▸ **Your objective**
In the listing that follows, locate the line containing "You are a computer-use agent." and the line containing "Instruction: Select the". Retype exactly those two lines and every line between them, and nothing more.

▸ **Given data**
******
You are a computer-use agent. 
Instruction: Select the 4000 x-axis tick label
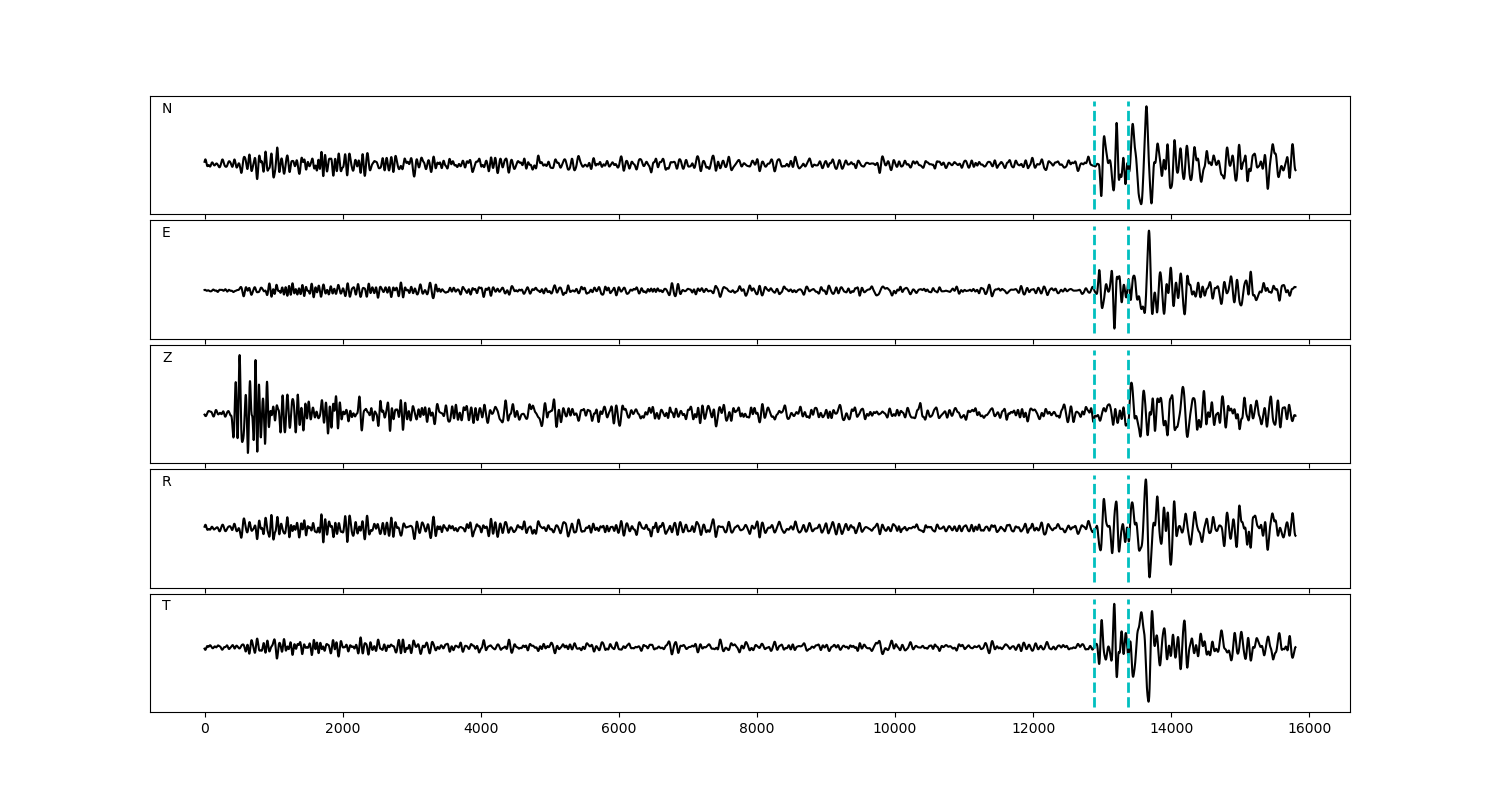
******
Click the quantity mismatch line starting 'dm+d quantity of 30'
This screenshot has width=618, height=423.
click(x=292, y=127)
******
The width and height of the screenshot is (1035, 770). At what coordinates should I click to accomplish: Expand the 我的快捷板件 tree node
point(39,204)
******
▸ **Task solution**
You are a computer-use agent. 
Instruction: Select the 4000 x-axis tick label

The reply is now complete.